> **Problem description**
Starting at the line containing "View the 4,771 Views analytics" and continuing through the final line below, output each line as one string in a JSON list, omitting blank lines and the pictures.

> **Entries supplied**
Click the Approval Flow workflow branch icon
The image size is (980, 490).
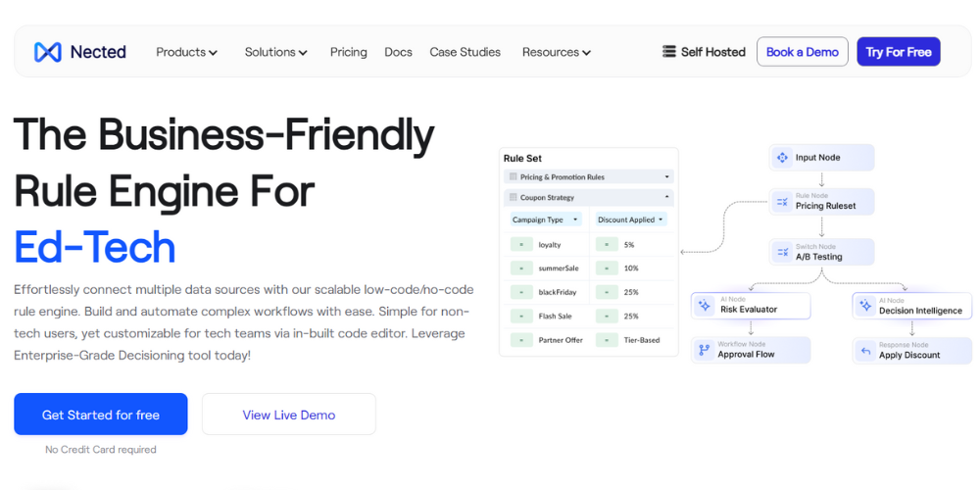point(705,350)
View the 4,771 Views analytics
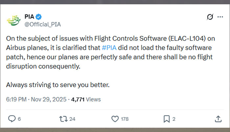Image resolution: width=230 pixels, height=132 pixels. point(85,99)
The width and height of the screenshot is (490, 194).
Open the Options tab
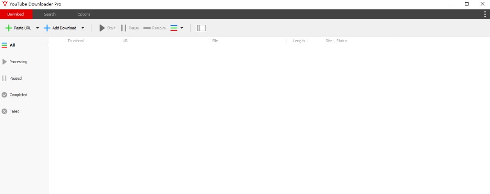(x=84, y=14)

> **Solved problem**
[
  "View the 4,771 Views analytics",
  "Image resolution: width=230 pixels, height=132 pixels. point(85,99)",
  "The width and height of the screenshot is (490, 194).",
  "Open the Options tab",
  "(x=84, y=14)"
]